The image virtual memory grew and grew until took the entire remaining RAM to the point that I couldn't login with ssh. Not memory for forking a ssh procces was left. I had to restart the server to take control of it (the image didn't started automatically). I found an option for the squeakvm to limit the max memory available (it is not available because if the images need more memory it will begin to swap and will be slow, but men, it worked). After reboot, I was left with 350 MB free before running my image. So I started the image with
squeakvm -mmap 300m -headless deploy.image
so the squeak used at most 300 mb and the os had 50 MB for ssh logins.
Also, I changed Apache for lighttpd with fastcgi so to reduce the RAM comsumption.
Miguel Cobá
In general people who come up with such questions have an idea about
the load they'll face or have to support so they can write tests.
Yes, I certainly do (it'd be in the range of 1-2 man-hours of use a day, basically filling in a bunch of forms and running a few reports mostly by a single user). But I'm not going to run a big test suite for something that is supposed to be a very small application. I just want to make sure I'm not going to screw up the production app by running Seaside next to it.
What
about memory consumption of Seaside apps that run for several months without restart (session cleanup etc)?
Session cleanup happens even without restarts. If you run the WeakDictionary patches of Martin van Löws (I hope I got the name right) you can override SeasidePlatformSupport class >> #weakDictionaryOfSize: which should release sessions earlier. I have seen images that run without troubles for months and images that have trouble staying up for more than a few days.
Thanks, that's good to know, too. Where are these patches?
Cheers,
- Andreas
seaside mailing list seaside@lists.squeakfoundation.org http://lists.squeakfoundation.org/cgi-bin/mailman/listinfo/seaside
seaside mailing list seaside@lists.squeakfoundation.org http://lists.squeakfoundation.org/cgi-bin/mailman/listinfo/seaside
Hi,
FWIW, see http://lists.squeakfoundation.org/pipermail/seaside/2008-February/016558.htm...
It's about Lukas' personal site. (so based on Pier).
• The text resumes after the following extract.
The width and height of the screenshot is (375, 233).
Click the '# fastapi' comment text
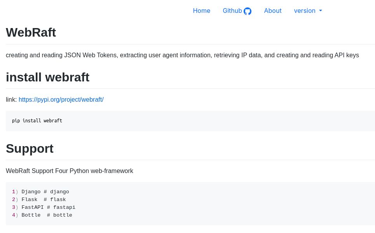(x=61, y=207)
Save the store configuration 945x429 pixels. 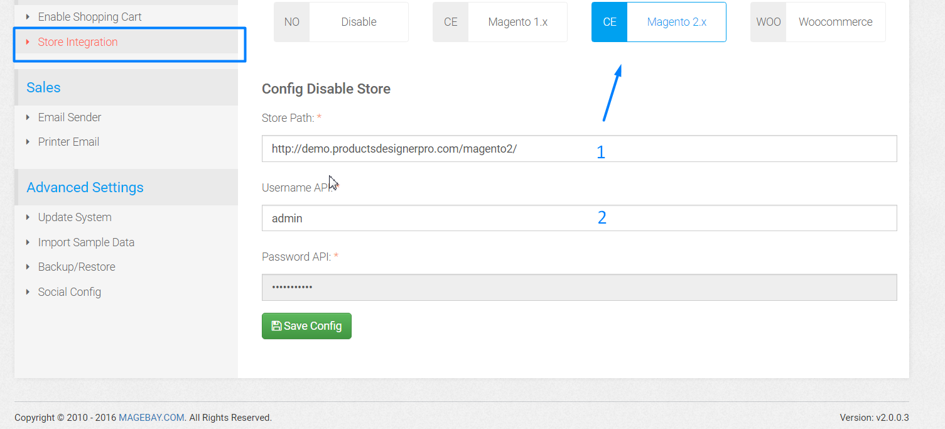tap(306, 326)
I guess there is more than 128MB though. I have 1GB and so no problem for three monthes (only one time image stuck at 99%, but that's all).
Cédrick
128MB environment for a given site and load factor and what their experiences were. For example, what does a small Pier deployment require? (IIRC, it is built on top of Magritte so this may be the closest in kind)
"cdrick" cdrick65@gmail.com wrote
It's about Lukas' personal site. (so based on Pier). I guess there is more than 128MB though. I have 1GB and so no problem for three monthes (only one time image stuck at 99%, but that's all).
How does one set this value (on Windows), and what does it default to (on Windows)?